Meta introduced the first artificial intelligence (AI) models in the Llama 4 family on Saturday. The Menlo Park-based tech giant released two models — Llama 4 Scout and Llama 4 Maverick — with native multimodal capabilities to the open community. The company says these are the first open models built with Mixture-of-Experts (MoE) architecture. Compared to the predecessor, these come with higher context windows and better power efficiency. Alongside, Meta also previewed Llama 4 Behemoth, the largest AI model in the family unveiled so far.
In a blog post, the tech giant detailed its new AI models. Just like the previous Llama models, the Llama 4 Scout and Llama 4 Maverick are open-source AI models and can be downloaded via its Hugging Face listing or the dedicated Llama website. Starting today, users can also experience the Llama 4 AI models in WhatsApp, Messenger, Instagram Direct, and on the Meta.AI website.
The Llama 4 Scout is a 17 billion active parameter model with 16 experts, whereas the Maverick model comes with 17 billion active parameters and 128 experts. Scout is said to be able to run on a single Nvidia H100 GPU. Additionally, the company claimed that the previewed Llama 4 Behemoth outperforms GPT-4.5, Claude Sonnet 3.7, and Gemini 2.0 Pro on several benchmarks. Meta said the Behemoth model, with 288 billion active parameters and 16 experts, was not released as it is still being trained.
The MoE architecture in Llama 4 AI models
Photo Credit: Meta
Coming to the architecture, the Llama 4 models are built on an MoE architecture.
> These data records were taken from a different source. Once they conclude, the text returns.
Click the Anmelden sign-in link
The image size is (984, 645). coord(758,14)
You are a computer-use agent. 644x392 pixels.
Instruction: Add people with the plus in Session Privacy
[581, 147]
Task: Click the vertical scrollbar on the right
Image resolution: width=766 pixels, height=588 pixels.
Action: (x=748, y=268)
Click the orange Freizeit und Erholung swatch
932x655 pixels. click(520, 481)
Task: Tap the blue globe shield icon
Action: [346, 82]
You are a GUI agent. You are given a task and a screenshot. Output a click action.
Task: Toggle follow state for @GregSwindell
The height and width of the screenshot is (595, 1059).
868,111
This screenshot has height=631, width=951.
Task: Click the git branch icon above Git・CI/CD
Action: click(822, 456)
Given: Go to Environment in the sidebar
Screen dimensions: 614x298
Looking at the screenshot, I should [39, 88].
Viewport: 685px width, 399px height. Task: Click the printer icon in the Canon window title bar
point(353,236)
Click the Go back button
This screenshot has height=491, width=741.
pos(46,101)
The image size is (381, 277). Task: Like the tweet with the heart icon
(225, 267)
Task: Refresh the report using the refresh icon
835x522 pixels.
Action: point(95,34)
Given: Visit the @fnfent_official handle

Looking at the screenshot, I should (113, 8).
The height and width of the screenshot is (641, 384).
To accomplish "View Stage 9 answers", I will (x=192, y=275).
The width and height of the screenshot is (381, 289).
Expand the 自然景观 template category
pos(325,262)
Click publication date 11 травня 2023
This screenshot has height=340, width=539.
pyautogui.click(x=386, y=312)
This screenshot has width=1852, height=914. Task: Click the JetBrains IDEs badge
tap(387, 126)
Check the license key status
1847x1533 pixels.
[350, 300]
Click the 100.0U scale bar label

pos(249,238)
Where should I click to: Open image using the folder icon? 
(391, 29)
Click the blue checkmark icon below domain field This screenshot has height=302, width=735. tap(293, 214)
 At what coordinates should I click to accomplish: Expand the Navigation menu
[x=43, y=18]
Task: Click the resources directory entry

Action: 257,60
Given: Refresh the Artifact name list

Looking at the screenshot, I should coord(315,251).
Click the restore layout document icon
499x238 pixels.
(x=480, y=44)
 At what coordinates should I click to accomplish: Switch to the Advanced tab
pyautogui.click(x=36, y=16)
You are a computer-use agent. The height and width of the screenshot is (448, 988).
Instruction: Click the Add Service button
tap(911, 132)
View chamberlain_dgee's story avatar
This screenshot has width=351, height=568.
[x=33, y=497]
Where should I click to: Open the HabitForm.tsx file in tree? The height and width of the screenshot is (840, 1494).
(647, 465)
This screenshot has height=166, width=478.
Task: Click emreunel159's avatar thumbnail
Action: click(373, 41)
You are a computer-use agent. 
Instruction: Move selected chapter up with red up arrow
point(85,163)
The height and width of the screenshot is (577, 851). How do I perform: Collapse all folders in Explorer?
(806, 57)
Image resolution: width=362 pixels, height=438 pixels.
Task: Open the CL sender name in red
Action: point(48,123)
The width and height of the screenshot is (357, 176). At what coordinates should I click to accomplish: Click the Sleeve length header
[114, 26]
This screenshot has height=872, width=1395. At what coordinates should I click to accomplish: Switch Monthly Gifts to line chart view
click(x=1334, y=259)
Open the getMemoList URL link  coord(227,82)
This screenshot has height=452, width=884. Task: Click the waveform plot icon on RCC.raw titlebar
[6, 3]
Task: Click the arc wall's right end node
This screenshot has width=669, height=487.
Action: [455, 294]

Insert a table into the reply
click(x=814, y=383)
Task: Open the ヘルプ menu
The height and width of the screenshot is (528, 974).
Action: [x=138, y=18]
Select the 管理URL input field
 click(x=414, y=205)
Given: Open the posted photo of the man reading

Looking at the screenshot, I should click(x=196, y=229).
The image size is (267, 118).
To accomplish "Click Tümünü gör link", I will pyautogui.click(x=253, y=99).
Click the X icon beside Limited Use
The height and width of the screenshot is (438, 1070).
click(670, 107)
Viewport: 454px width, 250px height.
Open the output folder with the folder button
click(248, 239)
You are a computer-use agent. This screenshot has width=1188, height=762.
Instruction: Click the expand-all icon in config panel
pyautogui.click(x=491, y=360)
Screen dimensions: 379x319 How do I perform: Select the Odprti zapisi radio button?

The MoE architecture activates only a fraction of the total parameters based on the requirement of the initial prompt, which makes it more compute efficient for training and inference. In the pre-training phase, Meta also used new techniques such as early fusion to integrate text and vision tokens simultaneously, and MetaP to set critical model hyper-parameters and initialisation scales.
For post-training, Meta chose to start the process with lightweight supervised fine-tuning (SFT), followed by online reinforcement learning (RL) and lightweight direct preference optimisation (DPO). The sequence was chosen to not over-constrain the model. The researchers also performed SFT on only 50 percent of the “harder” dataset.
Based on internal testing, the company claimed that the Maverick model outperforms Gemini 2.0 Flash, DeepSeek v3.1, and GPT-4o on the MMMU (image reasoning), ChartQA (image understanding), GPQA Diamond (reasoning and knowledge), and MTOB (long context) benchmarks.
On the other hand, the Scout model is said to outperform Gemma 3, Mistral 3.1, and Gemini 2.0 on the MMMU, ChartQA, MMLU (reasoning and knowledge), GPQA Diamond, and MTOB benchmarks.
Meta has also taken steps to make the AI models safer in both the pre-training and post-training processes. In pre-training, the researchers used data filtering methods to ensure harmful data was not added to its knowledge base. In post-training, the researchers added open-source safety tools such as Llama Guard and Prompt Guard to protect the model from external attacks. Additionally, the researchers have also stress-tested the models internally and have allowed red-teaming of the Llama 4 Scout and Maverick models.
Notably, the models are available to the open community with a permissive Llama 4 licence. It allows both academic and commercial usage of the models, however, Meta no longer allows companies with more than 700 million monthly active users to access its AI models.